##### Records for the task
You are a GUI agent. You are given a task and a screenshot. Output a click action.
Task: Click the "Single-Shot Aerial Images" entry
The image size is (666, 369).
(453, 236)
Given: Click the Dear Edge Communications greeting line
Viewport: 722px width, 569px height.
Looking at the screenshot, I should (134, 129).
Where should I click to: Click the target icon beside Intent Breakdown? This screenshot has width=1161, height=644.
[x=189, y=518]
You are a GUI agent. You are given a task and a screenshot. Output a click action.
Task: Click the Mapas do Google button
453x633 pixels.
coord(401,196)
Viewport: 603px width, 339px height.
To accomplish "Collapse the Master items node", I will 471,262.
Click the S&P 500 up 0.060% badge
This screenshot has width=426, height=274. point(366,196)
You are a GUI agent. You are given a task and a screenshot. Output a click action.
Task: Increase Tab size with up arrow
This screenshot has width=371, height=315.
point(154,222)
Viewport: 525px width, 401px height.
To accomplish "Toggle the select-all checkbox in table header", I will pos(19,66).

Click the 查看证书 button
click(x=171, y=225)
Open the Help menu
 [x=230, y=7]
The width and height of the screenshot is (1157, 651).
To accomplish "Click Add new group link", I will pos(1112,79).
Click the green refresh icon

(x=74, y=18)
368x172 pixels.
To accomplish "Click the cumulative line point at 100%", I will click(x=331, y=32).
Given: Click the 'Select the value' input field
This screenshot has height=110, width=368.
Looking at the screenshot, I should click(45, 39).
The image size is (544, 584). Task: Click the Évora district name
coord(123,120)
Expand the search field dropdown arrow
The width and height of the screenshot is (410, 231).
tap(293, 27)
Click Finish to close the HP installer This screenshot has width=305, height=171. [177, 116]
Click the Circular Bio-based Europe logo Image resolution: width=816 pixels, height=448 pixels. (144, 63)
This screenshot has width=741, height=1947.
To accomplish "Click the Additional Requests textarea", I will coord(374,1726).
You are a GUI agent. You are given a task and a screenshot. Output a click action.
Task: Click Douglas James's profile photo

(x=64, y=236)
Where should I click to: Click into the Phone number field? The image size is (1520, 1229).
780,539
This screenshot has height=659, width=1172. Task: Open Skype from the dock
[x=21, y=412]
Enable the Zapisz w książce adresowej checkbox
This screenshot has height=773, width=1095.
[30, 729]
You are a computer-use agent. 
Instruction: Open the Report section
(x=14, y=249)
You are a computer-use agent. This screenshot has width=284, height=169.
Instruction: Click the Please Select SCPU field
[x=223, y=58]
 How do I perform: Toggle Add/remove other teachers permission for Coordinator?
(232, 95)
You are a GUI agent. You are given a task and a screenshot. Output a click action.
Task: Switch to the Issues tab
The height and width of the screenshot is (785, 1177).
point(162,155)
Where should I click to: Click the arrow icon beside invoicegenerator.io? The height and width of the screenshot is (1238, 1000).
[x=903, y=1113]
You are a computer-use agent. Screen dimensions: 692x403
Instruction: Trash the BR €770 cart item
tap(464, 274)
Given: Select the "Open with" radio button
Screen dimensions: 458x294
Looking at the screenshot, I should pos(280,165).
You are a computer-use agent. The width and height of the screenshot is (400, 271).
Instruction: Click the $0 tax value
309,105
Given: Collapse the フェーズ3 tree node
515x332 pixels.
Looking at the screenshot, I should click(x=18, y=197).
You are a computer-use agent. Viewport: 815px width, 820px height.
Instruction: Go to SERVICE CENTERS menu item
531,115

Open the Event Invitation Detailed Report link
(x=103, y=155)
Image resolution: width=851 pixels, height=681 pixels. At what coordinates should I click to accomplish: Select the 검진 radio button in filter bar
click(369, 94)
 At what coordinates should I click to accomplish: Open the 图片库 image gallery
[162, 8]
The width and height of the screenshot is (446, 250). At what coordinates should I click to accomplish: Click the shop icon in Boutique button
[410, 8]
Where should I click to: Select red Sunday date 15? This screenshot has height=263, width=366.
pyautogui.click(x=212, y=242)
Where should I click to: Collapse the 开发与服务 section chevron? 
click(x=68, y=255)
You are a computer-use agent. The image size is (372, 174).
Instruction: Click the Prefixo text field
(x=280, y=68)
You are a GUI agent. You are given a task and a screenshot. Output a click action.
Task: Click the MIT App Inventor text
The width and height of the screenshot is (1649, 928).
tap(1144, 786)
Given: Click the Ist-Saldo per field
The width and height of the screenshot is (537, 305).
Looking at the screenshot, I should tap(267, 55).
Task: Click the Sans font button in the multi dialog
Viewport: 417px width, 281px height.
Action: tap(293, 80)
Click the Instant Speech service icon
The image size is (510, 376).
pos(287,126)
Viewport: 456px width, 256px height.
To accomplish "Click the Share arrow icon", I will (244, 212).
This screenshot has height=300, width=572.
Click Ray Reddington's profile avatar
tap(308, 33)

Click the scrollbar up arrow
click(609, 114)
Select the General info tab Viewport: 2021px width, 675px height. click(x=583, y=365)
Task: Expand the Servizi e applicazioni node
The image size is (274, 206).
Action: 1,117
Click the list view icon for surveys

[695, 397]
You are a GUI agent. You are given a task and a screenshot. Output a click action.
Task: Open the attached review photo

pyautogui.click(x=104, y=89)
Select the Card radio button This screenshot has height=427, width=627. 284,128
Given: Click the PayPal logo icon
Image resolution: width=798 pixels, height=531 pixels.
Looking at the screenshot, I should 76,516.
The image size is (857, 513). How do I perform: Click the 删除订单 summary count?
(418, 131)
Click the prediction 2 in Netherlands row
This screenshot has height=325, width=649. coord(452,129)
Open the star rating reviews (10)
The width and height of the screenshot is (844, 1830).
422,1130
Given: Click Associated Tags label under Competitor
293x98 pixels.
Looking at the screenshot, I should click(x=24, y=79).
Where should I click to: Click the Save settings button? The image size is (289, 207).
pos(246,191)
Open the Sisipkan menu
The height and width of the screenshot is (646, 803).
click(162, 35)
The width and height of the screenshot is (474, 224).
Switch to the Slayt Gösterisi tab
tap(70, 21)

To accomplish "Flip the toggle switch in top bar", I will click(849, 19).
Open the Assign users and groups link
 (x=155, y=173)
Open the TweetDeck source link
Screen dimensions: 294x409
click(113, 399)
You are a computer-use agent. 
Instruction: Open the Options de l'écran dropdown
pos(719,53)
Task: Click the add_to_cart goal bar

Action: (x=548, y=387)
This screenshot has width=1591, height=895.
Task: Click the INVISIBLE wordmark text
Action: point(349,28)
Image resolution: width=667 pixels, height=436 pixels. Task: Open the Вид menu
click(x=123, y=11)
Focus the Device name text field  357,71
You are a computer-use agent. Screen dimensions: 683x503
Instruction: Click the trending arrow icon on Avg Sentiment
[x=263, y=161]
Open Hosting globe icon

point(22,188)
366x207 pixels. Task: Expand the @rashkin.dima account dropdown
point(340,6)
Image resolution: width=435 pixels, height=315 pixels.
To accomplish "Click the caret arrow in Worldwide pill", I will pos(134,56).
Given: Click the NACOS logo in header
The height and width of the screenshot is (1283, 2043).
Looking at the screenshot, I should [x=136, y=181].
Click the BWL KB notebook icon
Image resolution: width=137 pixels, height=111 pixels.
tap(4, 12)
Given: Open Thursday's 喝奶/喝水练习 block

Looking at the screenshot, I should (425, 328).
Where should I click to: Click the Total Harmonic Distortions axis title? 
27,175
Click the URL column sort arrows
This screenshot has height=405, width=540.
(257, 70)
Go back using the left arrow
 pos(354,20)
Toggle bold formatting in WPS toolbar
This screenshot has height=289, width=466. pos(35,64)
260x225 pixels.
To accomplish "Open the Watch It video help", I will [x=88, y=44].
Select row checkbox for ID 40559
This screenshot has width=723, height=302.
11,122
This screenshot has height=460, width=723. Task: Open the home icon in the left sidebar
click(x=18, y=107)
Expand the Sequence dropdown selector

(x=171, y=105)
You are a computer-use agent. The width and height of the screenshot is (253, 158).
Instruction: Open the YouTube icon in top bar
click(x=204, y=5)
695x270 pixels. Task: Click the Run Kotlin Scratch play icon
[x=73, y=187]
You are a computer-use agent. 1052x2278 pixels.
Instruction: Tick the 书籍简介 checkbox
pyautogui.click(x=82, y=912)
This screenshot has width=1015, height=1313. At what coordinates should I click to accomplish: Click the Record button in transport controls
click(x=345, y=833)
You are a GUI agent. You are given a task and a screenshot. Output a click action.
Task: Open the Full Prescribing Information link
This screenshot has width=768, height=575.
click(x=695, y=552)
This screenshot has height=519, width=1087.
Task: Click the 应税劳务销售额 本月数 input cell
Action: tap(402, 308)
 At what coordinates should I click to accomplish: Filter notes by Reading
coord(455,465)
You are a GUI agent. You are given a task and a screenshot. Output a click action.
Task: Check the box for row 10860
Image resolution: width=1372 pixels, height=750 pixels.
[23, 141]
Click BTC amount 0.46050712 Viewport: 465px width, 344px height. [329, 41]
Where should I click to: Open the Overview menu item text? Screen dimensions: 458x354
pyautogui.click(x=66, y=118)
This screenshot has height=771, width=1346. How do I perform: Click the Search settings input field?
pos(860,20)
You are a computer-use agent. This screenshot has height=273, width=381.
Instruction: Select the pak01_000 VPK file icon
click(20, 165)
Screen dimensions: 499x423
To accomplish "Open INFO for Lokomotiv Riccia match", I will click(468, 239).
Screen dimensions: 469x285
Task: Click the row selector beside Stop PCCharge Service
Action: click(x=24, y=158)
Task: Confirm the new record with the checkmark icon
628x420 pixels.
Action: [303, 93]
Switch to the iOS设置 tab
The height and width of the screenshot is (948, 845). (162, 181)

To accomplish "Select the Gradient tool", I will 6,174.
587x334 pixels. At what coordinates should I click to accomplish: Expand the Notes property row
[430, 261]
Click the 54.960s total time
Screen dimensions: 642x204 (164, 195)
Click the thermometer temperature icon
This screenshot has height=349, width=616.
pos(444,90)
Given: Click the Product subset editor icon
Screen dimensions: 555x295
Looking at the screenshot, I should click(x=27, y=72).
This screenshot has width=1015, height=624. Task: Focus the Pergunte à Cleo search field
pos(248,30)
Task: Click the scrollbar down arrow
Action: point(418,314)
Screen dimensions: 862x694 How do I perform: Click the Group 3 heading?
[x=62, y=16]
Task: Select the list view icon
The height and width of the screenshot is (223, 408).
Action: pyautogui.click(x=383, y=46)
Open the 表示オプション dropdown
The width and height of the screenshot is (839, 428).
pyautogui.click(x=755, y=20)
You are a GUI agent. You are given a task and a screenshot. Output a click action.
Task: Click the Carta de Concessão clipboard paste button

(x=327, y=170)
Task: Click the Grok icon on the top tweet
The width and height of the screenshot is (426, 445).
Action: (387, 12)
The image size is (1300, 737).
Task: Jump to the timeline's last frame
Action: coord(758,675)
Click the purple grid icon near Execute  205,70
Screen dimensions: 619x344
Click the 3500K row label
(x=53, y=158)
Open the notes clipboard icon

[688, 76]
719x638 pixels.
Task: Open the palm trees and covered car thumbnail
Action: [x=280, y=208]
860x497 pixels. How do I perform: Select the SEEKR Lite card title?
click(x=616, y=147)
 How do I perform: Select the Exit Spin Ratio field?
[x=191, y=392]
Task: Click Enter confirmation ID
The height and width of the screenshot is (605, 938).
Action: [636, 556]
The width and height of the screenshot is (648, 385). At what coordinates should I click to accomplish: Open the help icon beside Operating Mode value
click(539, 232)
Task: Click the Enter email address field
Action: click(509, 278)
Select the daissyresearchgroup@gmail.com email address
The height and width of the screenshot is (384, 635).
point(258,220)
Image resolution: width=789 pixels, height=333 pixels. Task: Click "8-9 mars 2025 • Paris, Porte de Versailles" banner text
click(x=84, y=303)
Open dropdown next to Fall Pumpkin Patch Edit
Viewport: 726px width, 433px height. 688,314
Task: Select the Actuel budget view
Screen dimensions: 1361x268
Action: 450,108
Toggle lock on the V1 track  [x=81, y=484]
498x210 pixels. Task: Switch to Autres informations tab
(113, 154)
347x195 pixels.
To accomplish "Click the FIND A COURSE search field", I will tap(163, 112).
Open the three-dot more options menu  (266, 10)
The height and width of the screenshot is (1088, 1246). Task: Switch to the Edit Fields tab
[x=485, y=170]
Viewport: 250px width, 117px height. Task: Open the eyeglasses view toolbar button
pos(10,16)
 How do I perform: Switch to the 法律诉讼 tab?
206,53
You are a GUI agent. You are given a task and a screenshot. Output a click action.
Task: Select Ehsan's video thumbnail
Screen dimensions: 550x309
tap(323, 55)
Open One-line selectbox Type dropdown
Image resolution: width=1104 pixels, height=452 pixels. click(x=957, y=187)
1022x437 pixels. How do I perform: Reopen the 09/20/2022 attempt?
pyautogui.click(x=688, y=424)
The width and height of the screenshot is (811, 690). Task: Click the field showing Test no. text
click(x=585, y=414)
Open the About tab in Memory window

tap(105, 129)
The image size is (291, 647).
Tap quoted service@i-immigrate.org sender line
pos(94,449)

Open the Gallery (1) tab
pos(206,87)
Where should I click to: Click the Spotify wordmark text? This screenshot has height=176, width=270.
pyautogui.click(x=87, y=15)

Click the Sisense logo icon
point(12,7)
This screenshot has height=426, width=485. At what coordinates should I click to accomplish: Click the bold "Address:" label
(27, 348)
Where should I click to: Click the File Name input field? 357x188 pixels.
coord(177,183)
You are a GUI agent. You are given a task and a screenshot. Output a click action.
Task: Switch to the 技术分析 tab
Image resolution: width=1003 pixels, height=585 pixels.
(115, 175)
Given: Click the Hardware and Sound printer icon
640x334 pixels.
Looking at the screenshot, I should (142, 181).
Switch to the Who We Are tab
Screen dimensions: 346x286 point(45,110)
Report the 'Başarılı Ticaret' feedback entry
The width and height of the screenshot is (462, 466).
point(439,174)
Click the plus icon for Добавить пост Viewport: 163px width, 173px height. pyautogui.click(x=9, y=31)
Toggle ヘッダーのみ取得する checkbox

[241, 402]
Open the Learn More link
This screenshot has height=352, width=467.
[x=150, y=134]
##########
§ The problem:
Return verbatim every line above, from the very first one down to and including the line that contains "I will coord(374,1726).".

§ Answer to this exercise:
You are a GUI agent. You are given a task and a screenshot. Output a click action.
Task: Click the "Single-Shot Aerial Images" entry
The image size is (666, 369).
(453, 236)
Given: Click the Dear Edge Communications greeting line
Viewport: 722px width, 569px height.
Looking at the screenshot, I should (134, 129).
Where should I click to: Click the target icon beside Intent Breakdown? This screenshot has width=1161, height=644.
[x=189, y=518]
You are a GUI agent. You are given a task and a screenshot. Output a click action.
Task: Click the Mapas do Google button
453x633 pixels.
coord(401,196)
Viewport: 603px width, 339px height.
To accomplish "Collapse the Master items node", I will 471,262.
Click the S&P 500 up 0.060% badge
This screenshot has width=426, height=274. point(366,196)
You are a GUI agent. You are given a task and a screenshot. Output a click action.
Task: Increase Tab size with up arrow
This screenshot has width=371, height=315.
point(154,222)
Viewport: 525px width, 401px height.
To accomplish "Toggle the select-all checkbox in table header", I will pos(19,66).

Click the 查看证书 button
click(x=171, y=225)
Open the Help menu
 [x=230, y=7]
The width and height of the screenshot is (1157, 651).
To accomplish "Click Add new group link", I will pos(1112,79).
Click the green refresh icon

(x=74, y=18)
368x172 pixels.
To accomplish "Click the cumulative line point at 100%", I will click(x=331, y=32).
Given: Click the 'Select the value' input field
This screenshot has height=110, width=368.
Looking at the screenshot, I should click(45, 39).
The image size is (544, 584). Task: Click the Évora district name
coord(123,120)
Expand the search field dropdown arrow
The width and height of the screenshot is (410, 231).
tap(293, 27)
Click Finish to close the HP installer This screenshot has width=305, height=171. [177, 116]
Click the Circular Bio-based Europe logo Image resolution: width=816 pixels, height=448 pixels. (144, 63)
This screenshot has width=741, height=1947.
To accomplish "Click the Additional Requests textarea", I will coord(374,1726).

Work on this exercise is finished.